Given text:
--------

Convictions for all three at Canterbury Crown Court last week finally delivered justice for the late Coventry mum and her 49-year-old son Nick Lewis, from Kenilworth.

He self-financed a legal battle which started when Rigby was mysteriously granted power of attorney in 2003 – which enabled her to later take control of the £242,000 proceeds of the sale of his mum’s home in Coventry.

At the time of her death in 2011, the figure had dramatically fallen to £96,000.

The funds from the house sale in 2008 – purchased by Nick who took out a ‘second mortgage’ to support his frail mum’s care – were supposed to be spent on Mrs Lewis’s needs only.

In 2003 when the power of attorney was granted, Mrs Lewis was already being assessed for the early onset of dementia at University Hospital in Coventry.

She had appeared to misguidedly place her trust in Rigby, a former carer of dementia patients who she first befriended when Nick attended 1st Meriden cub scouts where Rigby was a cub scout leader.

--------

Collected data:
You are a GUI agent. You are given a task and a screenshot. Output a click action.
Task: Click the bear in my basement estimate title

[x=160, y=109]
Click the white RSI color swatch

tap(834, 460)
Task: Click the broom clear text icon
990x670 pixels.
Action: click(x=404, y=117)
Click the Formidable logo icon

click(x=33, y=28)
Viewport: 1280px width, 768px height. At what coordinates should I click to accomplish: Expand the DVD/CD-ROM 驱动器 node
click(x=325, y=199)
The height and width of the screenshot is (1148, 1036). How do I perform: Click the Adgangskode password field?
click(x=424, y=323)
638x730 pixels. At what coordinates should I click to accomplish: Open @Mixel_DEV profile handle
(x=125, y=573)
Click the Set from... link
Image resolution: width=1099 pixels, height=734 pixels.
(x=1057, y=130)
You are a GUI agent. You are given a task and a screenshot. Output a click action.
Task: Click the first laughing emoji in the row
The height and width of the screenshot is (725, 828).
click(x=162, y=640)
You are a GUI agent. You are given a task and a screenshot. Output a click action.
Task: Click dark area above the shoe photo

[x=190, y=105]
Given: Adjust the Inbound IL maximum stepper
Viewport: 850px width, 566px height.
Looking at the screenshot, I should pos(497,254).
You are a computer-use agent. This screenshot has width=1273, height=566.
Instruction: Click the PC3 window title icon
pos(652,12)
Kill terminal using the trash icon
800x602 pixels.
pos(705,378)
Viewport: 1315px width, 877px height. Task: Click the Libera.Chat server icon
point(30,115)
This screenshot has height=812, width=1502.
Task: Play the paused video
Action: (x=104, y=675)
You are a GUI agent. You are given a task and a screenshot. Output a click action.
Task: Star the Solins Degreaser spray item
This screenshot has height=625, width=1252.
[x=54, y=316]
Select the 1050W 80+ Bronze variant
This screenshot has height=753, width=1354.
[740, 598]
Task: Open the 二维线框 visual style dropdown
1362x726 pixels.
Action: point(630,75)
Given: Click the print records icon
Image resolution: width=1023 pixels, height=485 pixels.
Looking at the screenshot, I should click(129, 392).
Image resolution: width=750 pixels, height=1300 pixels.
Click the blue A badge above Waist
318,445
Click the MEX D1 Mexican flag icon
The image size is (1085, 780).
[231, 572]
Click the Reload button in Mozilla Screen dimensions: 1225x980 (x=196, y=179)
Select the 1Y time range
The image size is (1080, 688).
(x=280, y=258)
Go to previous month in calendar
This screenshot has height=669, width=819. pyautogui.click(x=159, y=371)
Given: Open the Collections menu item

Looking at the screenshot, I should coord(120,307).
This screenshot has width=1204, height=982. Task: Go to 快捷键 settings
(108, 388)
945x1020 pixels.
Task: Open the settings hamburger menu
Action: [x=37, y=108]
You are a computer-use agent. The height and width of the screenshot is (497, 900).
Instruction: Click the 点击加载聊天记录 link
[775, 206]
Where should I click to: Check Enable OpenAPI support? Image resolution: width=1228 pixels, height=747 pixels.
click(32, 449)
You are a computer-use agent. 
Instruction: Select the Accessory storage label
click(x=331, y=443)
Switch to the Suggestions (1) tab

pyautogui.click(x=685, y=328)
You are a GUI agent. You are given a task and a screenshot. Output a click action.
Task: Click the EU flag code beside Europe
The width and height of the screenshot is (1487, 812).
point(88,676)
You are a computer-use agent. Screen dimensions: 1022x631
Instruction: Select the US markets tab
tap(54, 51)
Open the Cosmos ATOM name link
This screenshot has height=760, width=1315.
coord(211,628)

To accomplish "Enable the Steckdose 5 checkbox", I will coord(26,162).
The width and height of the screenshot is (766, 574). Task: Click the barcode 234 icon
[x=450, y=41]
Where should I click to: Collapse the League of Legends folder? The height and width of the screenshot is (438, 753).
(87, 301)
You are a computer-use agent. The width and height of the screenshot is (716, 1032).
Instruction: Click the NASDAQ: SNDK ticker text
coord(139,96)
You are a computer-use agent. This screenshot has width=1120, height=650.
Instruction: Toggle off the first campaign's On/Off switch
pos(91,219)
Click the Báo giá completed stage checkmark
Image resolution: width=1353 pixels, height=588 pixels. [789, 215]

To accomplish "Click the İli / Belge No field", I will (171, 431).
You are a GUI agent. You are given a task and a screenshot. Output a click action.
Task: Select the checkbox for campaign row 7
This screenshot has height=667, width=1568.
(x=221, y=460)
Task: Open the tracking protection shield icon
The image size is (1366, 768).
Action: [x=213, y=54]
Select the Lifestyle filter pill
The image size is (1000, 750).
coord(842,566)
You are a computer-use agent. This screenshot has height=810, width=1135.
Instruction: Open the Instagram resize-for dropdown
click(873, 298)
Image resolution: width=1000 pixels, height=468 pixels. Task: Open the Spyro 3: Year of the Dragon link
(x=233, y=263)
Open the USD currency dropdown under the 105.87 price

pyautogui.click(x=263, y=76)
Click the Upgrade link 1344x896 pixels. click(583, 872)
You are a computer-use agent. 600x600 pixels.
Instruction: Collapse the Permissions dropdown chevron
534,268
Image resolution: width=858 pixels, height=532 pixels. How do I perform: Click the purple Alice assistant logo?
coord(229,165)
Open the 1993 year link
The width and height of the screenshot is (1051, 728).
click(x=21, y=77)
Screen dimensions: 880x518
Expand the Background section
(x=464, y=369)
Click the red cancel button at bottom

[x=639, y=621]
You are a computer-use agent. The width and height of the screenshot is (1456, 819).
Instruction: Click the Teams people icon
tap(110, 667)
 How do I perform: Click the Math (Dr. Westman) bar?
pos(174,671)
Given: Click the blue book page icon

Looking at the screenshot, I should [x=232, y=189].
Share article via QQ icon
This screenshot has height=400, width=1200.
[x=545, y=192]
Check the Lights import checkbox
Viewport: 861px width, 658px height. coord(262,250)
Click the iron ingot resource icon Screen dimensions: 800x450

--------

Exercise details:
Write out the stretch of the text on the Lewis case from "Convictions for all" through "Lewis’s needs only.", word for word.

Solved problem:
Convictions for all three at Canterbury Crown Court last week finally delivered justice for the late Coventry mum and her 49-year-old son Nick Lewis, from Kenilworth.

He self-financed a legal battle which started when Rigby was mysteriously granted power of attorney in 2003 – which enabled her to later take control of the £242,000 proceeds of the sale of his mum’s home in Coventry.

At the time of her death in 2011, the figure had dramatically fallen to £96,000.

The funds from the house sale in 2008 – purchased by Nick who took out a ‘second mortgage’ to support his frail mum’s care – were supposed to be spent on Mrs Lewis’s needs only.